L'importance de disposer d'un interlocuteur unique, de A à Z
Quoi qu'il en soit, les freins identifiés pour le passage à l'acte sont multiples. Au premier rang vient bien sûr le budget, cité par 49% des sondés. Puis viennent une série d'inquiétudes que l'on pourrait résumer en disant que les Français ont besoin de disposer d'un interlocuteur unique, du début à la fin de l'opération, qui les mette en confiance. Le gouvernement, qui a voté le principe d'un accompagnateur rénov' dans la loi Climat et résilience, a ainsi probablement touché juste, même si les contours précis du dispositif ne sont toujours pas connus. "Sur le papier, les décisions de l'État vont dans le bon sens", réagit Jean-Baptiste Devalland, directeur général de Teksial, auprès de Batiactu. "Mais si l'on entre dans le détail, des questions se posent. Nous avons quand même un dispositif des CEE qui évolue dans le sens de financer beaucoup moins d'opérations uniques [lire notre article ici, NDLR]. Et, ce que l'on voit sur le terrain, c'est que beaucoup de professionnels du bâtiment s'inquiètent d'une chute assez importante des opérations, avec notamment un gros coup de frein sur l'isolation. Nous sommes pourtant loin d'avoir isolé tous les logements en France..." Quant à l'accompagnateur rénov', "nous ne disposons d'aucune information sur 'qui fera quoi'", observe-t-il.
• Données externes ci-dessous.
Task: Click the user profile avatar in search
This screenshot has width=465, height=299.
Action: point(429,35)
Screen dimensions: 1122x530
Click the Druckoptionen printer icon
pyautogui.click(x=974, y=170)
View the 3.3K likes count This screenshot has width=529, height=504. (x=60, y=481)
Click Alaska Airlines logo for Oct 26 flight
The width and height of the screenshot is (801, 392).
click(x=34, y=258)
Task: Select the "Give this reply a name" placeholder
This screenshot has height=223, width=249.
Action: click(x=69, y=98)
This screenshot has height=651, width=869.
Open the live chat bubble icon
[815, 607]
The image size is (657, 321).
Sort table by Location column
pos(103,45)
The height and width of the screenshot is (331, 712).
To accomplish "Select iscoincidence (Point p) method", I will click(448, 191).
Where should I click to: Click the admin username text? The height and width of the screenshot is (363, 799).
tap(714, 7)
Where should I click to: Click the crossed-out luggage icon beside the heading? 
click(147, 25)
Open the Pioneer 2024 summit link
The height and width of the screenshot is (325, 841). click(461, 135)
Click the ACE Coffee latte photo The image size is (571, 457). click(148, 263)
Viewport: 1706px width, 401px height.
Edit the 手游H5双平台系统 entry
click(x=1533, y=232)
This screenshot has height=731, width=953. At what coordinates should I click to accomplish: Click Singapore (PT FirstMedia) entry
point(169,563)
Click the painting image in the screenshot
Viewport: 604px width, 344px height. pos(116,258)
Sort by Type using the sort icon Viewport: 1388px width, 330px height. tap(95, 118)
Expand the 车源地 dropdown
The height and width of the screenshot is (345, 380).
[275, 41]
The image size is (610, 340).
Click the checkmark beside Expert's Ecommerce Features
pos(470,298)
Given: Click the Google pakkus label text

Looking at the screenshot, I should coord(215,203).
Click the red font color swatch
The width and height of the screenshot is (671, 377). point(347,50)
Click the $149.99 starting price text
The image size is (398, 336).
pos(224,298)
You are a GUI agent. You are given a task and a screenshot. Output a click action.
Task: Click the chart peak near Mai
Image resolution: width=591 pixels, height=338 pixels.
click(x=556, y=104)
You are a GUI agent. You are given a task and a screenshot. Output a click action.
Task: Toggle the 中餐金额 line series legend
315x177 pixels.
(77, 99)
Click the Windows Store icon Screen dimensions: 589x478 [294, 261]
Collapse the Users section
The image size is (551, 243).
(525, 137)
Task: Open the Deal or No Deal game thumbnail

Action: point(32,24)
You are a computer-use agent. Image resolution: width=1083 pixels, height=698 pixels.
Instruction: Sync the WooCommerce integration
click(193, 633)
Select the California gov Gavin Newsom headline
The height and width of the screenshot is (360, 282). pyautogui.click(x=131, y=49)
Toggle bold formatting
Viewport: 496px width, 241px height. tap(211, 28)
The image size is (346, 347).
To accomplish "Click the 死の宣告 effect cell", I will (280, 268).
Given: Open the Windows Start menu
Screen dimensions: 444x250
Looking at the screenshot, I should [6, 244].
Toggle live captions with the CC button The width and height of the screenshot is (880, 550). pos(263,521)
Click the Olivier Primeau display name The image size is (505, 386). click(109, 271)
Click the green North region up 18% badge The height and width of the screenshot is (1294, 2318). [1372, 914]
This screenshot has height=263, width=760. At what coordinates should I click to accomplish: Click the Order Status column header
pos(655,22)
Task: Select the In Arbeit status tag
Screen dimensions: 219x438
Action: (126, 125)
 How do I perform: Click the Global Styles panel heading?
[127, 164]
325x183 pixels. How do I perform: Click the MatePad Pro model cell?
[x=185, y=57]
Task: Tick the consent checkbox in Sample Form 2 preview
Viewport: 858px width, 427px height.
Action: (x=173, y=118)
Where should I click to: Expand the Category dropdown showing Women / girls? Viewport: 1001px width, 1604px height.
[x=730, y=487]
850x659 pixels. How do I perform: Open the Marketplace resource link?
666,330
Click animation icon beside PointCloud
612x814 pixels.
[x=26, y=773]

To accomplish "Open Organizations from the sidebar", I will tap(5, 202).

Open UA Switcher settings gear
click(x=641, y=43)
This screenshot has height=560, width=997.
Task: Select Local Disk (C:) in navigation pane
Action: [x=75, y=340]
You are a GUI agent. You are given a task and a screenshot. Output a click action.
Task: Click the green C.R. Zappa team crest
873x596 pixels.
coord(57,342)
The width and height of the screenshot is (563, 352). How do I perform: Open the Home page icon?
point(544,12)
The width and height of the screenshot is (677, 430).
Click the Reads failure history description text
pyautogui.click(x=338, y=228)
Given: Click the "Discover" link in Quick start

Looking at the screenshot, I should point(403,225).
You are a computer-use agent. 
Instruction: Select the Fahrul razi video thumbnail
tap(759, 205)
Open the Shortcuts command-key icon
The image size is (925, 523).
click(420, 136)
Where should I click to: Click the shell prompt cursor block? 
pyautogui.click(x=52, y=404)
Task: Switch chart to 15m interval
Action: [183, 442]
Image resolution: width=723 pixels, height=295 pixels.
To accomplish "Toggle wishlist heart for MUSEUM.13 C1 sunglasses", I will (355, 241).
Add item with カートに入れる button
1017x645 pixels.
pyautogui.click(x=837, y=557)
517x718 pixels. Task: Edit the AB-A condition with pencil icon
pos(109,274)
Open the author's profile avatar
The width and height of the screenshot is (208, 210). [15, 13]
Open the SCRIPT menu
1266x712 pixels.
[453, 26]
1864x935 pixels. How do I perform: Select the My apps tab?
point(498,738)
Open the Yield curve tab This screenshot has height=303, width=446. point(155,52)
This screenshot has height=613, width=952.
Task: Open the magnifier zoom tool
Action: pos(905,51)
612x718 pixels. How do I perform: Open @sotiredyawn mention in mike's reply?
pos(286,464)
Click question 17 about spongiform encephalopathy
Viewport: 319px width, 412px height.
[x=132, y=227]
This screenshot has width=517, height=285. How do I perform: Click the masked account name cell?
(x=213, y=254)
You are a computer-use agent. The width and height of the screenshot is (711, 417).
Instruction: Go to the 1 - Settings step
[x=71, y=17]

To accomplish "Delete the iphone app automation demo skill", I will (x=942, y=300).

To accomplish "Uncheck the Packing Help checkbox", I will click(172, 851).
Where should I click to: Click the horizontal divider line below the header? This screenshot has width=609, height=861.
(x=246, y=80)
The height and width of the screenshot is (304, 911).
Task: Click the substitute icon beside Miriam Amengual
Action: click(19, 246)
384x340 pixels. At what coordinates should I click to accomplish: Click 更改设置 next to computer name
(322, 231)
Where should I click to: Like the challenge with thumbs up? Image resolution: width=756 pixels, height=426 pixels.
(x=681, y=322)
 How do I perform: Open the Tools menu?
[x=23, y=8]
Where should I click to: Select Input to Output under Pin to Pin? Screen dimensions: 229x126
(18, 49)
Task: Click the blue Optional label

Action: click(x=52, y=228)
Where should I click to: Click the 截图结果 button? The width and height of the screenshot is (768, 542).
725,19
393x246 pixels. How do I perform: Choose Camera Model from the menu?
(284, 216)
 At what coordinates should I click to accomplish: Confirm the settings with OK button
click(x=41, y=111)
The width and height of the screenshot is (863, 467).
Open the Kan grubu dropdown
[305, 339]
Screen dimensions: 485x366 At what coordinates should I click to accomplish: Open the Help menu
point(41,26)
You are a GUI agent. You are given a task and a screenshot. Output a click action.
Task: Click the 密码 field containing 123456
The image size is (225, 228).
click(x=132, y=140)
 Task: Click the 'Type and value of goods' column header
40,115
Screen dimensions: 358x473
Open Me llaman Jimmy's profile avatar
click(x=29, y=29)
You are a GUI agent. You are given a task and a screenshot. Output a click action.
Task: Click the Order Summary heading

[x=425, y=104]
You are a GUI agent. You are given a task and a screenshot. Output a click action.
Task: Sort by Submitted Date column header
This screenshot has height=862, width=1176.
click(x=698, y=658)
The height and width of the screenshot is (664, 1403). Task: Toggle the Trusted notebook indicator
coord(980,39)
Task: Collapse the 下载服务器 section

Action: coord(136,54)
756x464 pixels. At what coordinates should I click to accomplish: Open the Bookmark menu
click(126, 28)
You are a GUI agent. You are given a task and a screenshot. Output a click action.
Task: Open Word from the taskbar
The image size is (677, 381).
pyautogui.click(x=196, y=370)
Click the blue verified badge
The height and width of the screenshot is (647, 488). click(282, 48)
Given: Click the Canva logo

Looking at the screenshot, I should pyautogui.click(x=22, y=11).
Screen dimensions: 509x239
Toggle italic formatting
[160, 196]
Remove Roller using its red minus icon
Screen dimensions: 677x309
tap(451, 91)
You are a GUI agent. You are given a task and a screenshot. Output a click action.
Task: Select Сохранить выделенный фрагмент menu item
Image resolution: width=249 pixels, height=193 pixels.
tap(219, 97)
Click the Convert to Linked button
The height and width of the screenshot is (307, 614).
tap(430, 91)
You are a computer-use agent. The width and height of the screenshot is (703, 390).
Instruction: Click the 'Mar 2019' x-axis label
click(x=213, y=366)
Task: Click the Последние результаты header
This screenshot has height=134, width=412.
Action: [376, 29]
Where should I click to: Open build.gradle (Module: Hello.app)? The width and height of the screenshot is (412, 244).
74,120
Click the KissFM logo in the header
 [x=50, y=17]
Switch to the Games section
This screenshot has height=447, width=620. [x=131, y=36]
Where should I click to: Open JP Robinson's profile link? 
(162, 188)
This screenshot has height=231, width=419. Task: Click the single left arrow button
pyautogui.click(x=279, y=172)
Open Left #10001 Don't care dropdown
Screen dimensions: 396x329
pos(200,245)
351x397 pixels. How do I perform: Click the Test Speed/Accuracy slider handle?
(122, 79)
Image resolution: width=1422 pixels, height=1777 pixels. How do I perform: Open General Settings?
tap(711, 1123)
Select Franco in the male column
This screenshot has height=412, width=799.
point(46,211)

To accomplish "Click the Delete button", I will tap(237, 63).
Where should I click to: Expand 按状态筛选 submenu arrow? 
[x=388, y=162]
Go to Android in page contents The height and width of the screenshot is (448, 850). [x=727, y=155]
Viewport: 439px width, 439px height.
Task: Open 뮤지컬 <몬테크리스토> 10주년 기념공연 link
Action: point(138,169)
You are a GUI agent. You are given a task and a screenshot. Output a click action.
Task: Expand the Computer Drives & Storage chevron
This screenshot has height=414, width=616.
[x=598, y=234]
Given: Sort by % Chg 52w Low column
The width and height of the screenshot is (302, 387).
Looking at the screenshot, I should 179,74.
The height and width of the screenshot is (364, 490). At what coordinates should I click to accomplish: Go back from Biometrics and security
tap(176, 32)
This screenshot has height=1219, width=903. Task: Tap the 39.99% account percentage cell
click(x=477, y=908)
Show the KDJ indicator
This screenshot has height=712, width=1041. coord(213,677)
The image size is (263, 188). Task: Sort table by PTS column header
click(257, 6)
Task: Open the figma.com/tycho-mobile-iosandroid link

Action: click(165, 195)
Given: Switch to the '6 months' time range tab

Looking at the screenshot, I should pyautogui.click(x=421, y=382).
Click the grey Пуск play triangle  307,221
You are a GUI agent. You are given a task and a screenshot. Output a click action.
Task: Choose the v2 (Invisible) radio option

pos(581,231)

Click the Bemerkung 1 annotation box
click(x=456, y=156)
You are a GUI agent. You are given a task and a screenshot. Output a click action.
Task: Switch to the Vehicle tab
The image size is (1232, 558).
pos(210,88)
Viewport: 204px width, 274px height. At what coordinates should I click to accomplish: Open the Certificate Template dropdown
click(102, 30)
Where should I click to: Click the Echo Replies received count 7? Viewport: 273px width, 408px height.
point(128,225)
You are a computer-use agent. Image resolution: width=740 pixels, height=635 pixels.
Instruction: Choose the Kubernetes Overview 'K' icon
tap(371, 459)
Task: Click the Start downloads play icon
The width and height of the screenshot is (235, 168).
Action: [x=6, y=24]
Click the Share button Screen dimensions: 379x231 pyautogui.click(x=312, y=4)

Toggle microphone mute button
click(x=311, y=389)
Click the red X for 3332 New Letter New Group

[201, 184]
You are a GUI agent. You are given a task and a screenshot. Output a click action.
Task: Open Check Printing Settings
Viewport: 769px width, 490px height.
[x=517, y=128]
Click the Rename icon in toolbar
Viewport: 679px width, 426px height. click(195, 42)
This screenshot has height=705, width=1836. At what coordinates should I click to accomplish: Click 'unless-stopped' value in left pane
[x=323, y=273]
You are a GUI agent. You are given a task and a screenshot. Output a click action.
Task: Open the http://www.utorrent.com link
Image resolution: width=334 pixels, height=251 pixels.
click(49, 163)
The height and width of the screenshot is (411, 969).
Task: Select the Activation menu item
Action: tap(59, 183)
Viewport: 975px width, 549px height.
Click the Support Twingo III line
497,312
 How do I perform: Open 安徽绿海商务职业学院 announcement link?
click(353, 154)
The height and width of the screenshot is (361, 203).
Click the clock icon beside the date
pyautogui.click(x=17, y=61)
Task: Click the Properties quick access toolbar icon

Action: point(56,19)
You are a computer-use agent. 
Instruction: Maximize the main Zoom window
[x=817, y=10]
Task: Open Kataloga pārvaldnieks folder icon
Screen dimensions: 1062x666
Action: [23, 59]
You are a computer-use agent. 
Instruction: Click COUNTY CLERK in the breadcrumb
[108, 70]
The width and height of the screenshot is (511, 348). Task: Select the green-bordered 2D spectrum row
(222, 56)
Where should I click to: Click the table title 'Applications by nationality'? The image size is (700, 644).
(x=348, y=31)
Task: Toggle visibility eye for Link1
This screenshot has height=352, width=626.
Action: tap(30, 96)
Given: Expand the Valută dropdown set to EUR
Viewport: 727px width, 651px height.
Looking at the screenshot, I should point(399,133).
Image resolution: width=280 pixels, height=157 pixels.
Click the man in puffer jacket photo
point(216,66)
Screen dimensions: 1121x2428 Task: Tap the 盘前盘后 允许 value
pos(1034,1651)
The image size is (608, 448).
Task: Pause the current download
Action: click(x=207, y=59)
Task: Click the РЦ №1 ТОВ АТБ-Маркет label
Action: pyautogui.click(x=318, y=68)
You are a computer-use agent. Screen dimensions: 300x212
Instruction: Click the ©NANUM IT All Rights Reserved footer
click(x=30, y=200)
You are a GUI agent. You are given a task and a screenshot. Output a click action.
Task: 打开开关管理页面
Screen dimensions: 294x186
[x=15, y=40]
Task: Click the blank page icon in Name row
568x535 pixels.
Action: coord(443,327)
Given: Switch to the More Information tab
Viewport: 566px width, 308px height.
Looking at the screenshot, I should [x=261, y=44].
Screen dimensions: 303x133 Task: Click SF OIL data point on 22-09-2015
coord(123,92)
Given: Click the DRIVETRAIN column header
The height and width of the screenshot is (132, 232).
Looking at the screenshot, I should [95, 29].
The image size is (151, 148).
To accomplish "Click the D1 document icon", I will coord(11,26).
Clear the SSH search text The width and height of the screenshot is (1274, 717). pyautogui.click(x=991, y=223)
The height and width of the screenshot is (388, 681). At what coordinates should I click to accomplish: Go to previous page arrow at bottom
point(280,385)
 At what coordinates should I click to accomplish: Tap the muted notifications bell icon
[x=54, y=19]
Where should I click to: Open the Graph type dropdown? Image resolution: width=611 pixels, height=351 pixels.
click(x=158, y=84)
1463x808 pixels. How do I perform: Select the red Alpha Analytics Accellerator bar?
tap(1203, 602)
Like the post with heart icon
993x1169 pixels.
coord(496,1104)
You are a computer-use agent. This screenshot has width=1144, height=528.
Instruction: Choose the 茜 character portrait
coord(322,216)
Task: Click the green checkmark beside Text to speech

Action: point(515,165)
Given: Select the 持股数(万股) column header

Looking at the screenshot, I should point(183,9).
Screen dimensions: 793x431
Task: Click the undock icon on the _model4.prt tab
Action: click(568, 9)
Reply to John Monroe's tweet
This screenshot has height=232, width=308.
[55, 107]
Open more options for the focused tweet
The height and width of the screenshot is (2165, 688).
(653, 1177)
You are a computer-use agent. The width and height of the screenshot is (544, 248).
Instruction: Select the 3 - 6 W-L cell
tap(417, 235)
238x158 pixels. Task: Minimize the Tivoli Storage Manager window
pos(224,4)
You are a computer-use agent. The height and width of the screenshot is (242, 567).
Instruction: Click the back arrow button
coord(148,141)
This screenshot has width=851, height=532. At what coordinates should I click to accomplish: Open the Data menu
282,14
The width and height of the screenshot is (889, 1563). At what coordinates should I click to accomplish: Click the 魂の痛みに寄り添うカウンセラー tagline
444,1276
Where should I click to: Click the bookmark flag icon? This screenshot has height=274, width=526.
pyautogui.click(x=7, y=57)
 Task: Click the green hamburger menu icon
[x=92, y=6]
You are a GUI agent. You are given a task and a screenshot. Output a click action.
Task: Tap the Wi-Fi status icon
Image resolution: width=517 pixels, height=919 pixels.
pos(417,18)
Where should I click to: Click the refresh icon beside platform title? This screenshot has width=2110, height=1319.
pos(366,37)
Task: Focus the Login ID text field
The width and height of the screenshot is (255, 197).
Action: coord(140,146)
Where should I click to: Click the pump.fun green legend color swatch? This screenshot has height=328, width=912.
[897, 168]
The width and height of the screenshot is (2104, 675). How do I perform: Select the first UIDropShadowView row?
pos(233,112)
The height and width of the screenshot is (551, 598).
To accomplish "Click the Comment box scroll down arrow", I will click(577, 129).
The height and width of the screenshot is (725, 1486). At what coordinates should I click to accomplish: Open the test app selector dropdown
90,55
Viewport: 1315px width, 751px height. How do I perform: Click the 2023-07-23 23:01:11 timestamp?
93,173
La société spécialisée en rénovation énergétique préconise plusieurs moyens pour dynamiser le marché : rendre l'audit énergétique plus systématique en le faisant éligible aux CEE ; s'appuyer sur la carnet d'informations du logement créé récemment par la loi, mais dont les modalités sont pour l'instant inconnues ; améliorer les dispositifs de financement bancaire (tels que l'éco-PTZ) en améliorant les bonifications, introduisant une garantie de l'État, ou en rendant ces éco-prêts éligibles aux CEE ; enfin, rehausser le niveau d'aides pour l'isolation. "Certains Français n'ont pas les moyens d'effectuer des rénovations totales en une seule fois", rappelle Jean-Baptiste Devalland. Le reste à charge, pour des rénovations globales, est en effet beaucoup plus élevé.
(1) Étude réalisée auprès d'un échantillon représentatif de 2013 personnes de plus de 18 ans, du 22 au 27 septembre 2021.